Stored data:
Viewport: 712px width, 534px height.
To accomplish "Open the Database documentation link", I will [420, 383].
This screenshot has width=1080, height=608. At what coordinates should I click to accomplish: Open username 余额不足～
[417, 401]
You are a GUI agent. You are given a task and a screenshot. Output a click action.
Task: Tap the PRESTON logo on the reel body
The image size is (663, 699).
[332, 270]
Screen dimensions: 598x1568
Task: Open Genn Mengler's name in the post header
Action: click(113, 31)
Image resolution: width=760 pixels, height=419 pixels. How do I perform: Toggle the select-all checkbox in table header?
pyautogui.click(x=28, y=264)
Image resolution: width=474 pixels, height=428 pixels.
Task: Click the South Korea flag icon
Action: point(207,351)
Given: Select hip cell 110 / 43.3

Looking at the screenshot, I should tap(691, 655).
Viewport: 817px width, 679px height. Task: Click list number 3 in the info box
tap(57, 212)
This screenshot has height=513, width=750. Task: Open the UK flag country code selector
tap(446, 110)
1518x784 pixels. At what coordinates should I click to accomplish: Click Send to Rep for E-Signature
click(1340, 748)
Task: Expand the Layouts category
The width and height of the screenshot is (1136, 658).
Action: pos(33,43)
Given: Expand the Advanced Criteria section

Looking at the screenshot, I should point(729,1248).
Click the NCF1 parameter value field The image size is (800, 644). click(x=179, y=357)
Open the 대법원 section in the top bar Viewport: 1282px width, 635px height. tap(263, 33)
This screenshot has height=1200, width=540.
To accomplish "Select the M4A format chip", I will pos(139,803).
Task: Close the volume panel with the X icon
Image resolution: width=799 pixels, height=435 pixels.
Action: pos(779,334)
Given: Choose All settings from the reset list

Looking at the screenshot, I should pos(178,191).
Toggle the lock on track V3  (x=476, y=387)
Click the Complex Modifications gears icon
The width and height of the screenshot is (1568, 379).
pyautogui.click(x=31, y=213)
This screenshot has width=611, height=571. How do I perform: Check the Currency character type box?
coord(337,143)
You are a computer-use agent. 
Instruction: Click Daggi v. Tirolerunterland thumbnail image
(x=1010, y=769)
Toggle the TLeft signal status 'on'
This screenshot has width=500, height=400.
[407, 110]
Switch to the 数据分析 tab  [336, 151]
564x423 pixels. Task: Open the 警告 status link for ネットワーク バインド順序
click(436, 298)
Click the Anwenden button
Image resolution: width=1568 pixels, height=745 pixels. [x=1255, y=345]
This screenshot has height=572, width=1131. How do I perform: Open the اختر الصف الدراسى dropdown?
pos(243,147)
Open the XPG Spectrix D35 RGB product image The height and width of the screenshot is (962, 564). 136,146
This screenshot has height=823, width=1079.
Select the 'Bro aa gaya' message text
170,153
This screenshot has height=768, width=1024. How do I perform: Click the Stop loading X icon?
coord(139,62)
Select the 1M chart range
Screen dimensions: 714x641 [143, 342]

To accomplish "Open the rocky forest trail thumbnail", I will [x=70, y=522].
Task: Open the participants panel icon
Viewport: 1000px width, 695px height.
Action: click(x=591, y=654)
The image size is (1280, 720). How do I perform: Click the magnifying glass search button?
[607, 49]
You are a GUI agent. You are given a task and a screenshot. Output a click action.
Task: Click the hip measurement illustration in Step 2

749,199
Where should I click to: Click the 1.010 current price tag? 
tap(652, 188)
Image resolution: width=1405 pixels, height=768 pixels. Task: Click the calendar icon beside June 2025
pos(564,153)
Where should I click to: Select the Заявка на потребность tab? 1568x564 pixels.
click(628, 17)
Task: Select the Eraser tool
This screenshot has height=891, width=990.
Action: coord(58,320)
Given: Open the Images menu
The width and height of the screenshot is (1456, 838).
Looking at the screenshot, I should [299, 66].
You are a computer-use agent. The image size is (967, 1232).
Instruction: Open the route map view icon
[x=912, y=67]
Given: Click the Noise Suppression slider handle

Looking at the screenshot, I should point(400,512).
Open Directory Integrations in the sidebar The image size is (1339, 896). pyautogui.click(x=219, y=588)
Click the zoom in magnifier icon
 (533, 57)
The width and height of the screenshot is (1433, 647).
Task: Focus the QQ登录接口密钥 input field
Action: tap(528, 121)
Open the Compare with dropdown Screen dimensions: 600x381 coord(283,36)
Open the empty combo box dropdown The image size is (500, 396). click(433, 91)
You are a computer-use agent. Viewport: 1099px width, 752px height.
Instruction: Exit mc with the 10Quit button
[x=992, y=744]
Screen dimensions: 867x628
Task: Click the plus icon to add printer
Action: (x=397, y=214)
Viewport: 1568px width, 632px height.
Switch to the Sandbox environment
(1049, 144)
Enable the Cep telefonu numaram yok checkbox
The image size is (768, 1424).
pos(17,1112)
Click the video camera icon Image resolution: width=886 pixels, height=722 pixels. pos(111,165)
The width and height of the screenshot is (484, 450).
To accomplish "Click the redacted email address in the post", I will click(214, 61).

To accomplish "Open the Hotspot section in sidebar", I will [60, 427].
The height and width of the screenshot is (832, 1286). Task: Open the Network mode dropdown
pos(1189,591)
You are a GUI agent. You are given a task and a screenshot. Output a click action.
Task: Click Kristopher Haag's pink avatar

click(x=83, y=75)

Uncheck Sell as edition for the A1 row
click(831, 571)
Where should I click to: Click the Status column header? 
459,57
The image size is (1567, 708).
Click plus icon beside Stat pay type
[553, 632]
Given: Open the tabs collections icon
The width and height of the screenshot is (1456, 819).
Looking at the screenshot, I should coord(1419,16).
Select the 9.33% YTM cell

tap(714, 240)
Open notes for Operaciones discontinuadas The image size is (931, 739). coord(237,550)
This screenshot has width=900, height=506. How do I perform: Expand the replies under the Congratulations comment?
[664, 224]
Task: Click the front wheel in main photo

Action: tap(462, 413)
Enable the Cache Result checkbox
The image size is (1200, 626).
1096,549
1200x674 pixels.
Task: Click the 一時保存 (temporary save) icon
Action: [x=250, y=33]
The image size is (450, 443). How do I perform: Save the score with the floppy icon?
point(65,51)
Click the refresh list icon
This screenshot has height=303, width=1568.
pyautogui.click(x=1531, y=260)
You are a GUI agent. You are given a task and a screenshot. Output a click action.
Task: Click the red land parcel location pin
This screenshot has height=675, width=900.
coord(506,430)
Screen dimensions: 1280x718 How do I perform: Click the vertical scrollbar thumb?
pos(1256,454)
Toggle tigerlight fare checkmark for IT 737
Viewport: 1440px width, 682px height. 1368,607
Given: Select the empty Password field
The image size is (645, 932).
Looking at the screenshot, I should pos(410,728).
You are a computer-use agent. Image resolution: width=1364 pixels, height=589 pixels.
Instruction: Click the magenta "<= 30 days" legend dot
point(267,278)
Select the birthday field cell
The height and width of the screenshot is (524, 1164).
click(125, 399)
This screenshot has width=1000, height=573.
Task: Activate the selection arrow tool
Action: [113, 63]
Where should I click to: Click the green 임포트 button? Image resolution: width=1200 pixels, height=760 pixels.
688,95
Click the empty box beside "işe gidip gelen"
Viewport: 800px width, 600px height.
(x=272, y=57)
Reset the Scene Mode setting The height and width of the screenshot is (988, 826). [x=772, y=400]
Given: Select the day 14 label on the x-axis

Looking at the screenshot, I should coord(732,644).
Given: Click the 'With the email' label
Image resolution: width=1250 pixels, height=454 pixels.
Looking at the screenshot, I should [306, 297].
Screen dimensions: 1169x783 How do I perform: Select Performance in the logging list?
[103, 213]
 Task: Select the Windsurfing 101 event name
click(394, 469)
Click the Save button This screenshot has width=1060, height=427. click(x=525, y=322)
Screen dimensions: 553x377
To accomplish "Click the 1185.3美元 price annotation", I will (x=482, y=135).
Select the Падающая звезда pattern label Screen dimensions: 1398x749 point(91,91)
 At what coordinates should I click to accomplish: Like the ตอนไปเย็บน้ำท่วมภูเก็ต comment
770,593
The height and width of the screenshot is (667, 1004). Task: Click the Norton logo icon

**GOAL OF THE EXERCISE**
Reproduce the entries exactly, but only from their first line to the line holding "Task: Tap the PRESTON logo on the reel body", with that last line kept.

**WRITTEN SOLUTION**
Viewport: 712px width, 534px height.
To accomplish "Open the Database documentation link", I will [420, 383].
This screenshot has width=1080, height=608. At what coordinates should I click to accomplish: Open username 余额不足～
[417, 401]
You are a GUI agent. You are given a task and a screenshot. Output a click action.
Task: Tap the PRESTON logo on the reel body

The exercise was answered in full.